Der Militärhistoriker Sönke Neitzel erzählt die Geschichte der Bundeswehr auf wenig Platz, dennoch fallen beim Thema Traditionspflege eine deutliche Leerstelle und einige Verkürzungen auf.

Rezension von Jakob Knab

„Sönke Neitzel erzählt die Geschichte der Bundeswehr seit 1955, verfolgt ihre Wandlungen und analysiert die Herausforderungen der Gegenwart“, heißt es beim Verlag C. H. Beck. Diese auf 120 Seiten kondensierte Neuerscheinung basiert auf Neitzels Standardwerk „Deutsche Krieger. Vom Kaiserreich zur Berliner Republik“ (Ullstein, 2020). Im Prolog stellt der Professor für Militärgeschichte/Kulturgeschichte der Gewalt an der Universität Potsdam die Frage, welche Identität die Soldaten haben sollten, welche Traditionen. Neitzel zufolge existiert die Bundeswehr in einer doppelten Ambivalenz. In den Fünfzigerjahren wurde der Begriff „neue Wehrmacht“ in vielen Bundestagsdebatten benutzt. Auch bei der Gründungsfeier am 20. Januar 1956 in Andernach war von der „neuen Wehrmacht“ die Rede. Am 1. April 1956 wurde die Bezeichnung „Bundeswehr“ verbindlich eingeführt. Monate später, am 21. Juli 1956, trat das Wehrpflichtgesetz in Kraft. Doch es wird beiseitegeschoben, dass im Volksmund etliche Jahre noch von der „neuen Wehrmacht“ die Rede war.
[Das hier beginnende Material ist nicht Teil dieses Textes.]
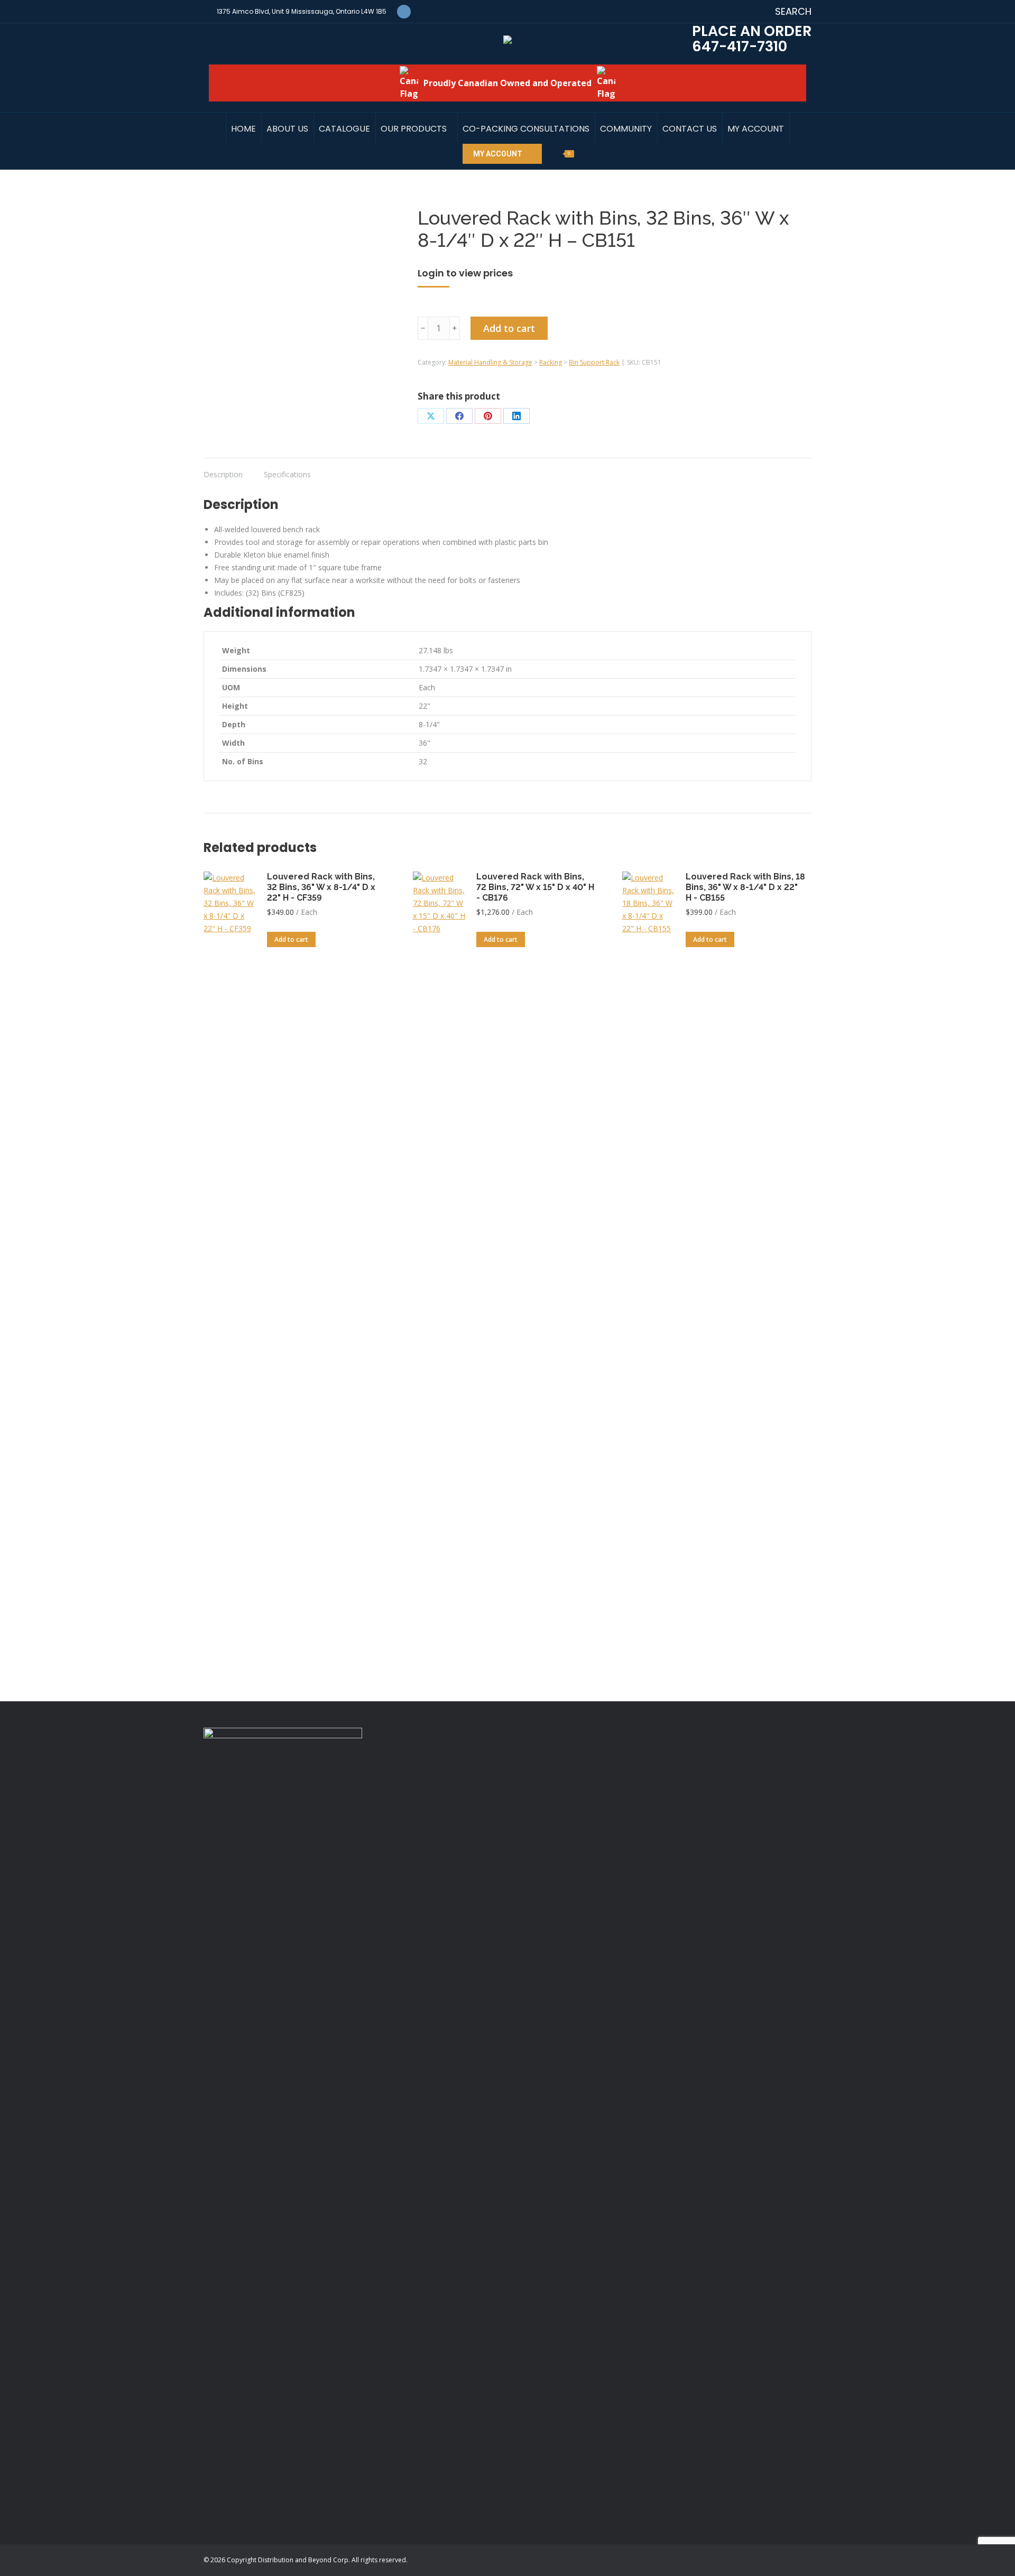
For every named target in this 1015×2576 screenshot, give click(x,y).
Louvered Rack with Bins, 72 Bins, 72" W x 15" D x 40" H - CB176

Der Streit entzündete sich an Kasernennamen

Die Lektüre hinterlässt einen zwiespältigen Eindruck: Die Einsätze „out of aerea“ sind Neitzels bevorzugtes Gebiet; der „Einsatz am Hindukusch“ nimmt breiten Raum ein. Auf der anderen Seite fallen verkürzte Perspektiven auf, wenn es um die Geschichtspolitik und die Traditionspflege in der Bundeswehr geht. Neitzels Fehlleistung wird markiert durch die irrige Sicht, die Bundeswehr sei „aus dem Nichts“ aufgestellt worden. Indes: Die Rede von der „Schöpfung aus dem Nichts“ (creatio ex nihilo) gehört zur Theologie. In den Kontinuitäten und Brüchen der Geschichte jedoch herrscht kein machtpolitisches Vakuum, kein Niemandsland, keine Stunde null. Mythengeraune dient Neitzels Entlastungsnarrativ; denn sonst hätte er sich kritisch dazu äußern müssen, warum an die Wehrmachtstradition angeknüpft wurde.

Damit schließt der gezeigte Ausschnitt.